Owning and operating an apartment in the country’s oldest and most regulated housing market comes with a host of maintenance challenges.

Landlords face problems related to heat and water, and also general repair requests from individual residents on a regular basis. Talking to them is of paramount importance in order to remain compliant with NYC regulations.

According to Michael Gareth Johnson, director of the Community Housing Improvement Program (CHIP), New York City’s residential ecosystem, which includes more than 2 million rental homes, is incredibly complex.

“Things will break down,” Johnson said, because the 2023 survey found that about 54% of housing was built before 1947. The other 26% was built between 1947 and 1974.

Tenants have several options to report repairs and request service – including direct communication.

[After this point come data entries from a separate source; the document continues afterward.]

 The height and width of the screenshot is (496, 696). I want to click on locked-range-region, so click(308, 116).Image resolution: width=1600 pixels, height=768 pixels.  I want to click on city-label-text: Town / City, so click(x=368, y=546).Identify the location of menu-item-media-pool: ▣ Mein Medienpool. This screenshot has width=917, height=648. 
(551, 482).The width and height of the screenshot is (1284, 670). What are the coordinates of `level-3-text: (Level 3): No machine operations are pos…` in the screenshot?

“The city has internal systems that generate violations and complaints,” Johnson said. “If it’s a dangerous situation, city inspectors will notify landlords as soon as possible. Otherwise, landlords often rely on service partners to receive alerts.

In most cases, tenants simply call 311 to file a complaint, said Alex Cohn, chief operating officer at J. Vassar & Co., Brooklyn.

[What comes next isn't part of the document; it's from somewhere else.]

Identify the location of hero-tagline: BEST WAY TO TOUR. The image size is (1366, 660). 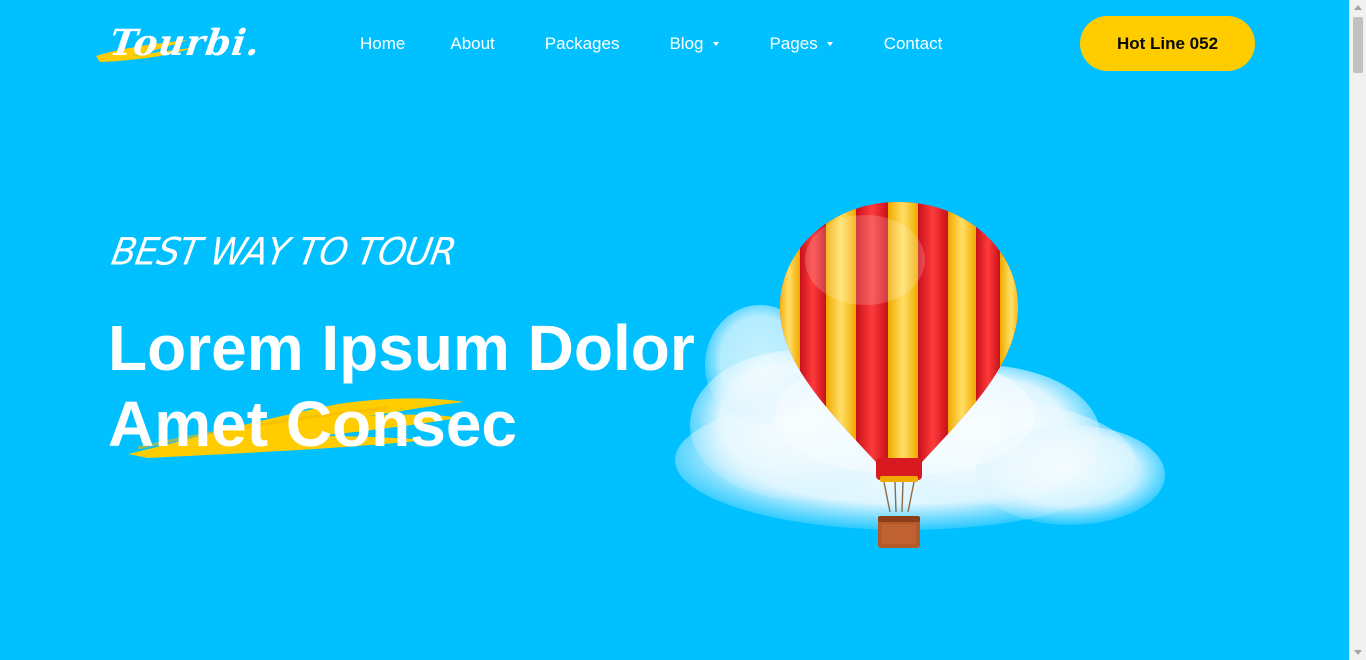
(284, 252).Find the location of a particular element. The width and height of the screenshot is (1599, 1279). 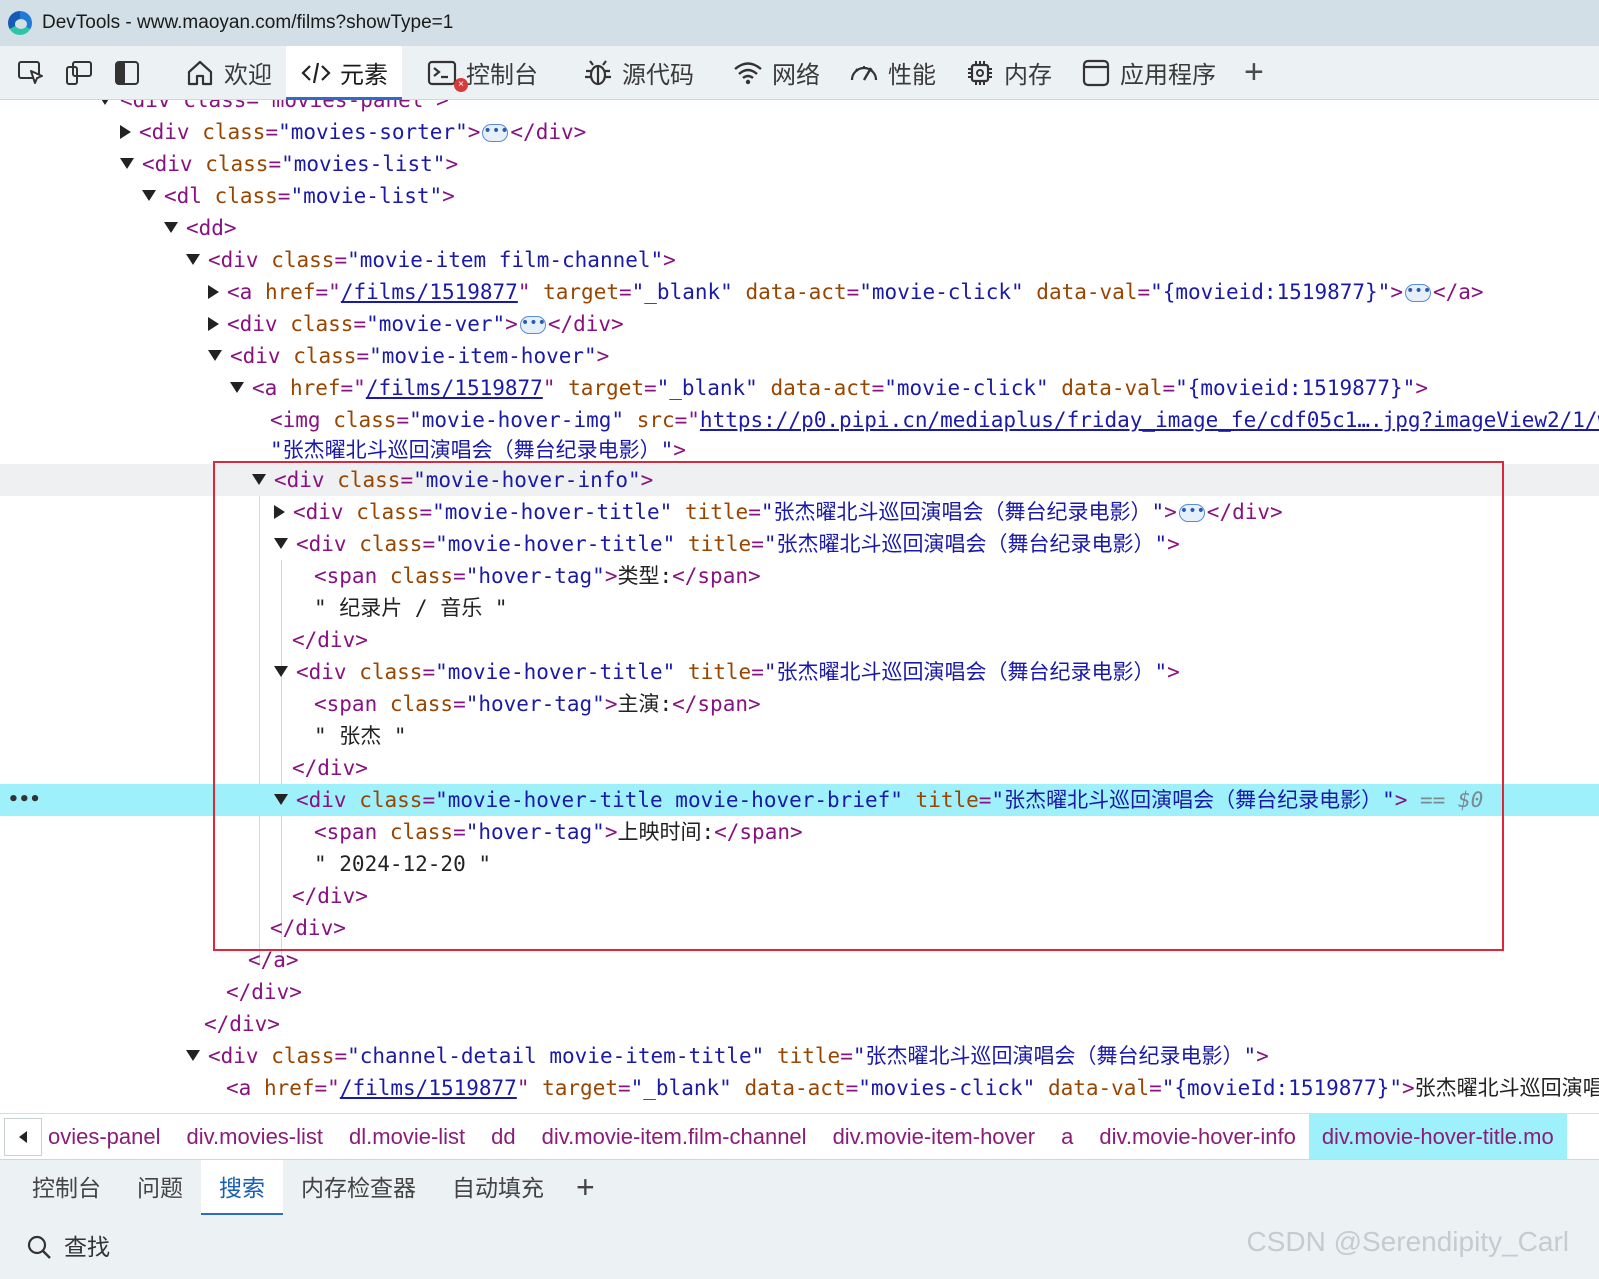

drawer-tab-issues: 问题 is located at coordinates (160, 1188).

“Managing 2,200 units in the city, I wake up with maintenance alerts almost every day,” he said.

Kohan said tenants can complain about anything, whether it’s a crack in the wall, a loose floor tile, or a sloping wood floor.

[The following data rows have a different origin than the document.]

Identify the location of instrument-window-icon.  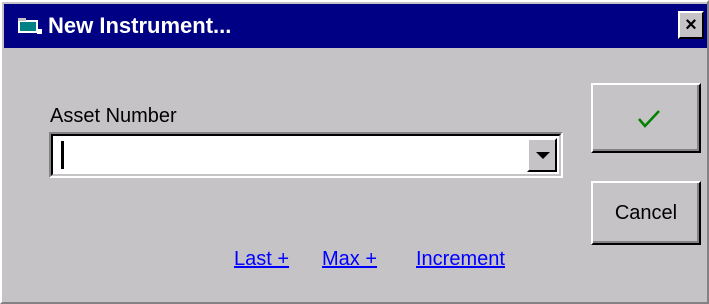
(30, 26).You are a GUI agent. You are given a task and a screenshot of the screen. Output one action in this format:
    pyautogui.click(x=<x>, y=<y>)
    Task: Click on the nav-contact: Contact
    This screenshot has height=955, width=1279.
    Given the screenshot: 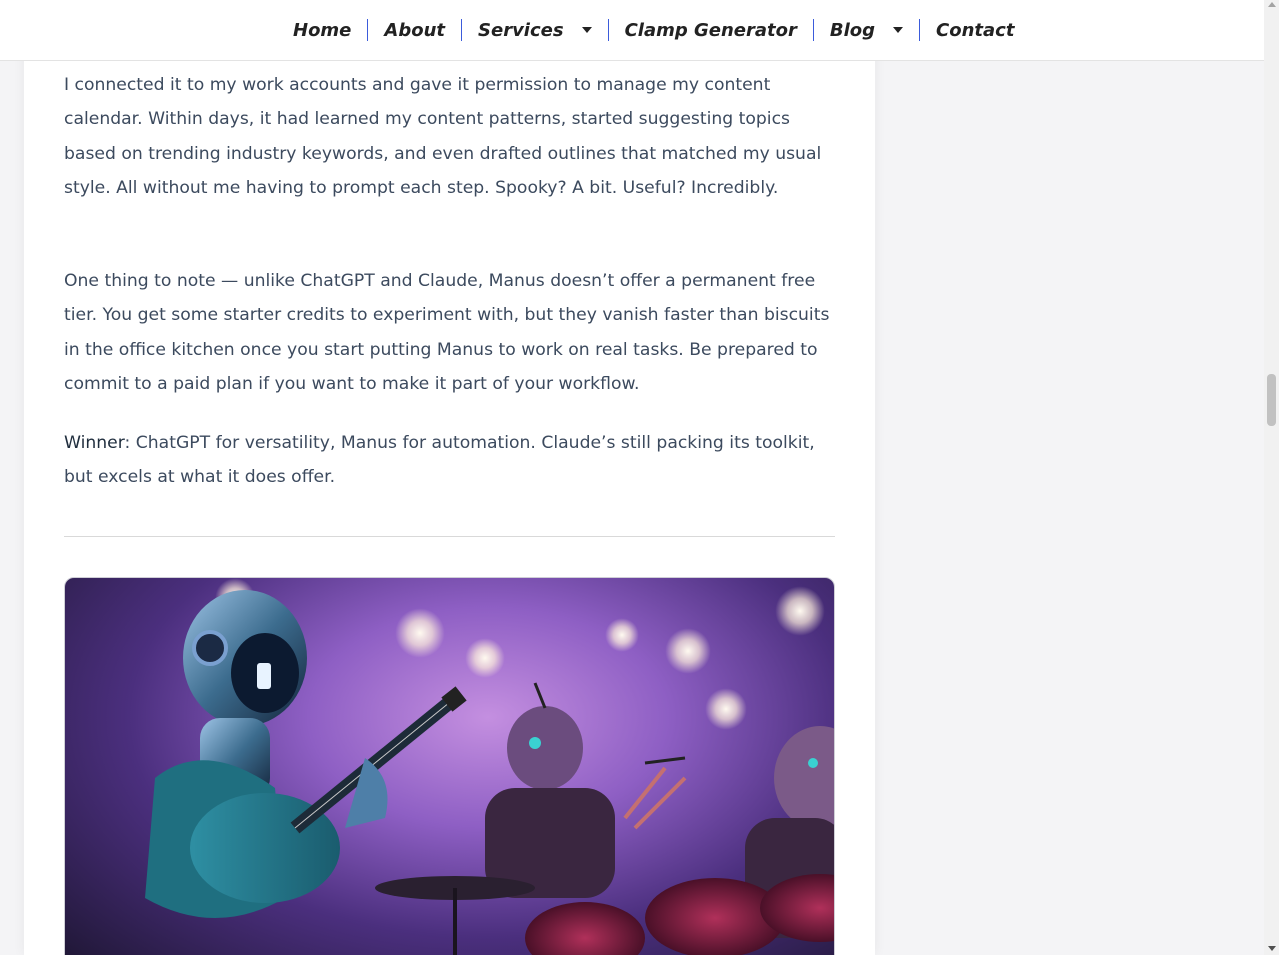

Homeowners have one week to make the repairs. HPD checks on the progress. If it’s not done in a week, a violation is issued. Violation fines are based on the violation and range from $50 to more than $1,000. Lead-based paint fines can be up to $10,000.

Once the landlord makes the repairs, HPD inspects them. If it’s done to the tenant’s satisfaction, HPD removes the violation. If it’s not, it becomes a much bigger deal, Kohn said, adding that there should never be situations where landlords are harassing their tenants, kicking them out by not doing the work.

“It’s unfortunate that the situation today got out of control and HPD overstepped its boundaries,” he said.

So, getting alerts is important, Kohn said. Using AppWork, he said, the software keeps track of everything going on in the process. For homeowners, there’s no data entry anymore. It’s all done automatically, including photos and layouts.

“Being able to use technology to address resident complaints or city-reported violations with immediate notification would be incredibly helpful,” Kohn said. “It helps keep you organized.”

This month, multifamily maintenance management software, Appworks, announced its partnership with BeCompliant, the leader in New York City violations and compliance software.

Using mobile and desktop-based tools, AppWork integrates violation data into maintenance workflows, so maintenance teams can respond immediately.

Johnson said many landlords have installed sensors in their units that alert them to problems such as water or heat issues. The sensors help them verify if there is indeed a problem and serve as a constant monitor for their properties.

This partnership empowers property managers with advanced tools and automation to help ensure that compliance and maintenance tasks are not only tracked, but also carefully documented.

Through this integration, violations noted by BCompliant can automatically generate work orders within the AppWork system, streamlining processes and ensuring a quick response to compliance issues.

“This partnership is an important step in our commitment to the New York City market,” said Sean Landsberg, CEO of AppWorks.

BeCompliant has been at the forefront of compliance software solutions in New York City, providing tools that help property managers stay ahead of regulations and avoid penalties. The collaboration with Appworks is expected to enhance the capabilities of both platforms.

Joe Leff, COO of BeCompliant, said this partnership makes compliance management as simple and integrated as possible.

For New York City property managers, this partnership eliminates time spent on manual entry, creates a more accurate and timely compliance management process and reduces the risk of non-compliance penalties.